*Task brief:*
Reproduce every line from the one containing "Click the add comment icon in toolbar" down to the one containing "(x=322, y=85)", both of those included, with nothing changed.

*Listed entries:*

......

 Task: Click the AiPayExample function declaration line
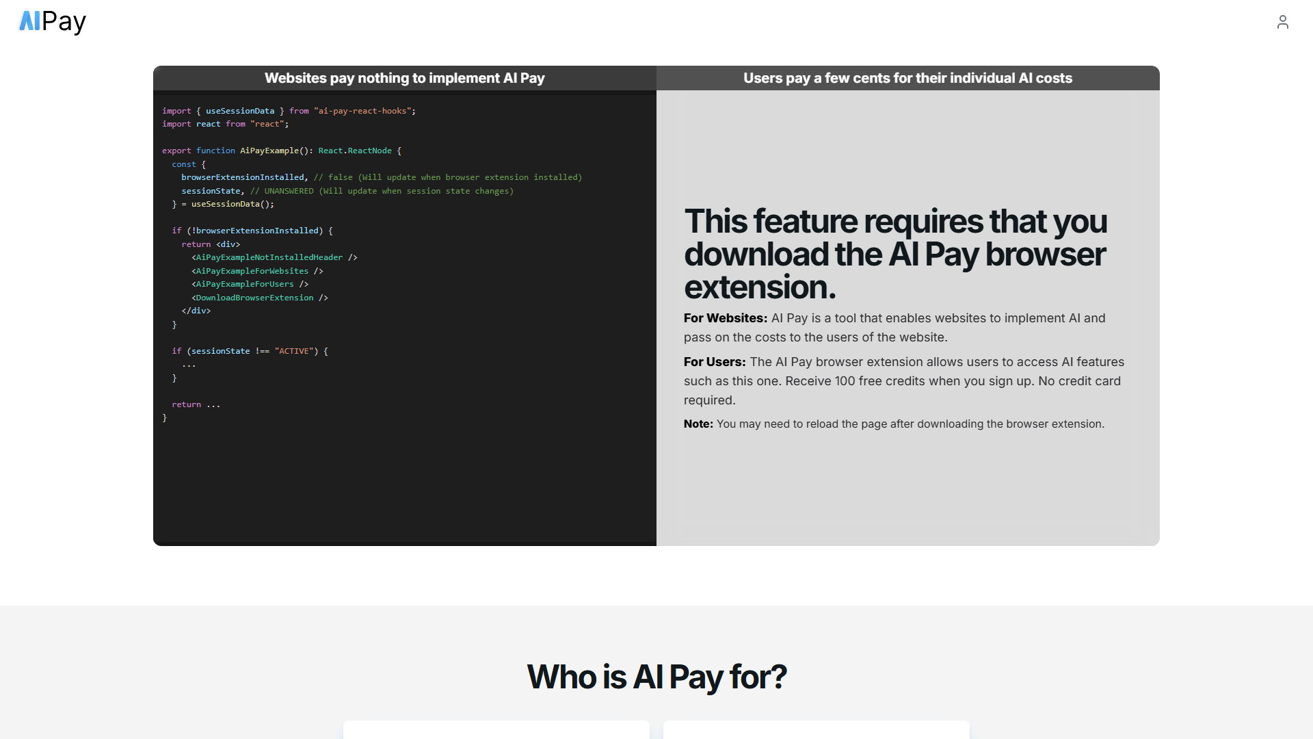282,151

......

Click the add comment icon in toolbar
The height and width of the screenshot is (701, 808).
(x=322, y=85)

......

*Written reply:*
Click the add comment icon in toolbar
The height and width of the screenshot is (701, 808).
(x=322, y=85)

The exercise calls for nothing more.